• [TASK PROMPT]
Copy the records below exactly, leaving out every picture.

• [Pixel coordinate grounding data]
--- START ---
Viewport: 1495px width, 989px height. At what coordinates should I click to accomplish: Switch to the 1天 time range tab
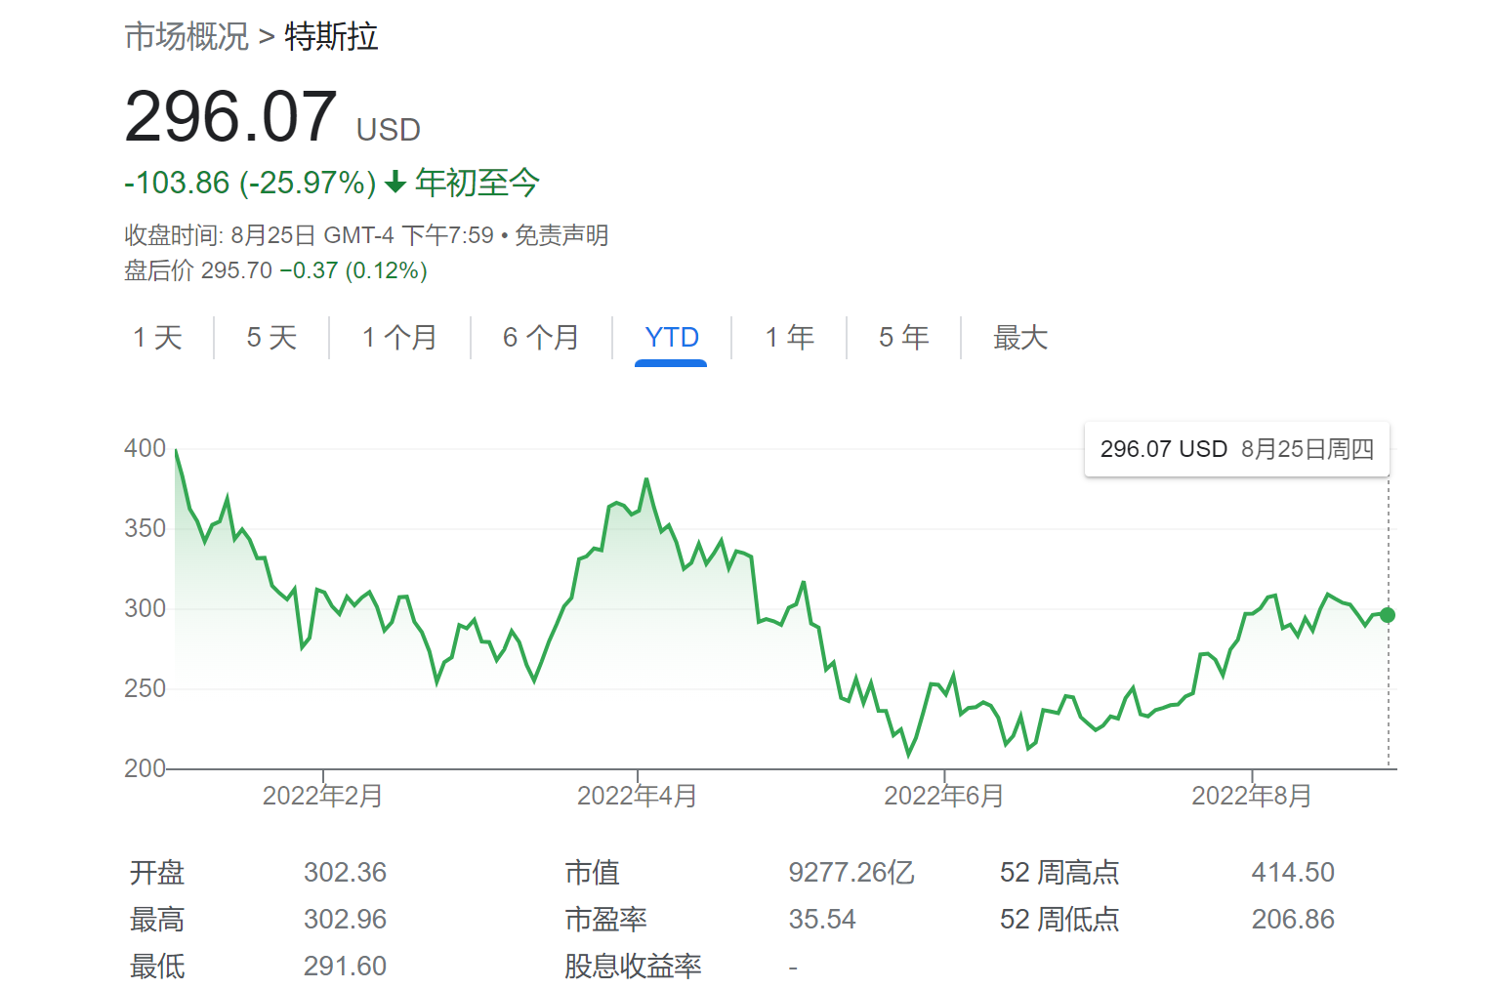tap(157, 337)
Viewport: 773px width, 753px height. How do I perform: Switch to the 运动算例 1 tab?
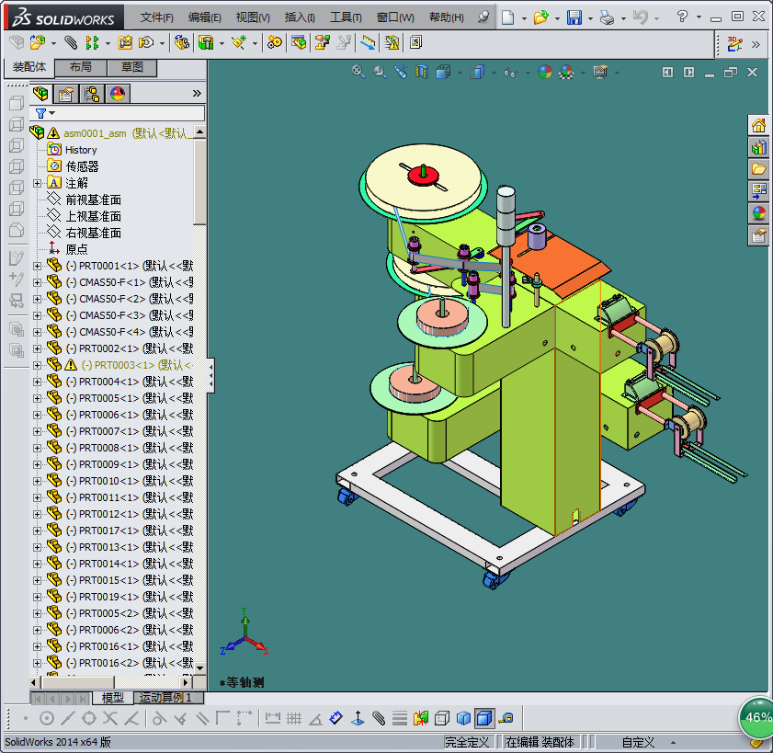(x=165, y=698)
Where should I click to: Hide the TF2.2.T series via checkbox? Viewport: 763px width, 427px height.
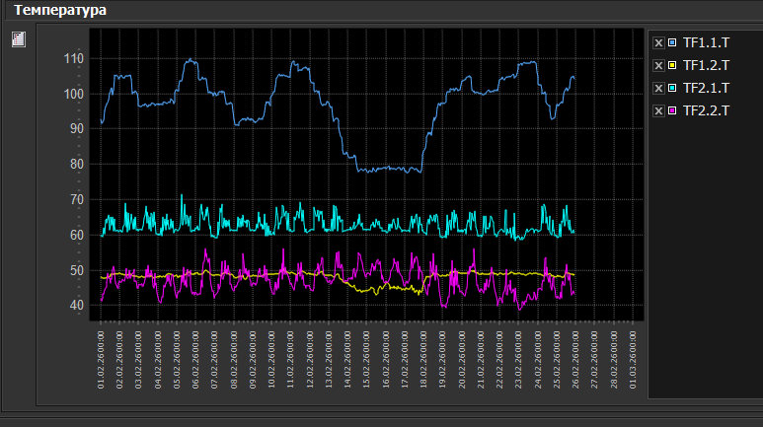pyautogui.click(x=658, y=110)
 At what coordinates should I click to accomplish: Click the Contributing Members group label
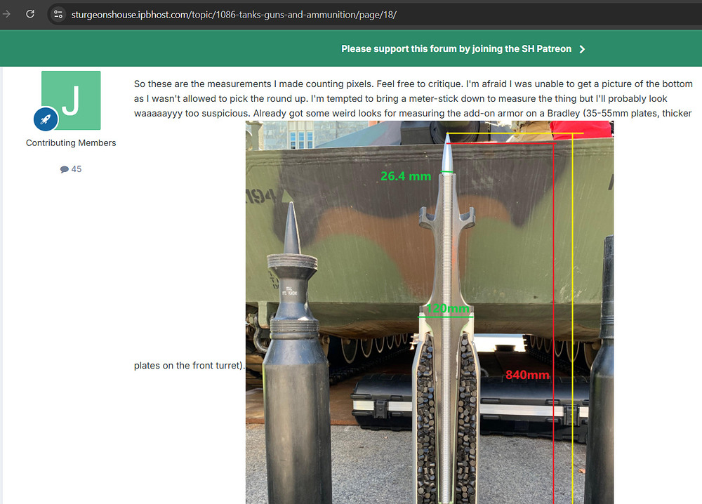pos(71,142)
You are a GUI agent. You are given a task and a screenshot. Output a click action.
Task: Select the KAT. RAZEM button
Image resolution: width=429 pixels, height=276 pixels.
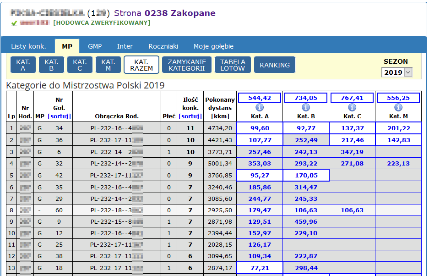(141, 65)
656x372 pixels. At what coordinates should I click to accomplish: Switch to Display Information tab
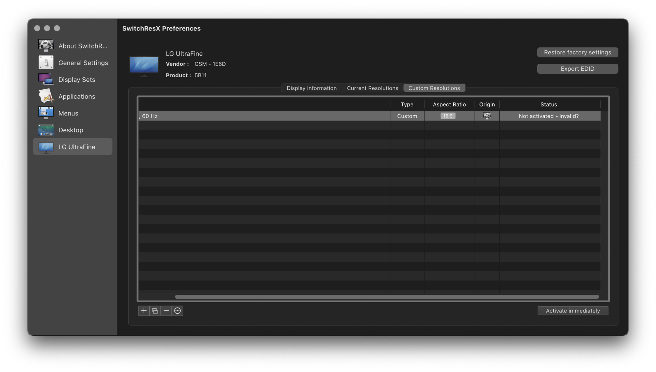pyautogui.click(x=311, y=88)
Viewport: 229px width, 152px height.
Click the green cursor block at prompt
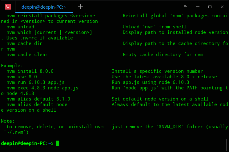pyautogui.click(x=58, y=143)
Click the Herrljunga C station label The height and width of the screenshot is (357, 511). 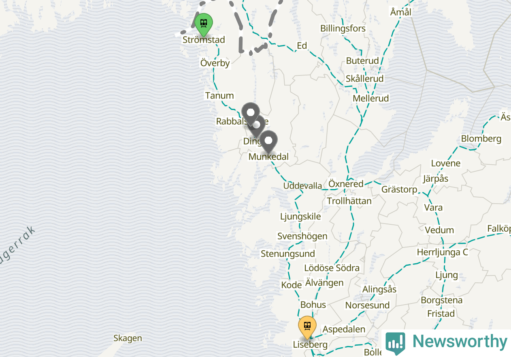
--- END ---
• [WRITTEN SOLUTION]
Viewport: 1495px width, 989px height. At what coordinates should I click to accomplish: Switch to the 1天 time range tab
tap(157, 337)
Viewport: 773px width, 753px height. How do I perform: Switch to the 运动算例 1 tab?
(x=165, y=698)
Where should I click to: Hide the TF2.2.T series via checkbox? Viewport: 763px width, 427px height.
pyautogui.click(x=658, y=110)
 At what coordinates should I click to accomplish: Click the Contributing Members group label
pos(71,142)
You are a GUI agent. You are given a task and a screenshot. Output a click action.
Task: Select the KAT. RAZEM button
Image resolution: width=429 pixels, height=276 pixels.
(141, 65)
656x372 pixels. At what coordinates should I click to accomplish: Switch to Display Information tab
pyautogui.click(x=311, y=88)
Viewport: 229px width, 152px height.
Click the green cursor block at prompt
pyautogui.click(x=58, y=143)
Click the Herrljunga C station label The height and width of the screenshot is (357, 511). 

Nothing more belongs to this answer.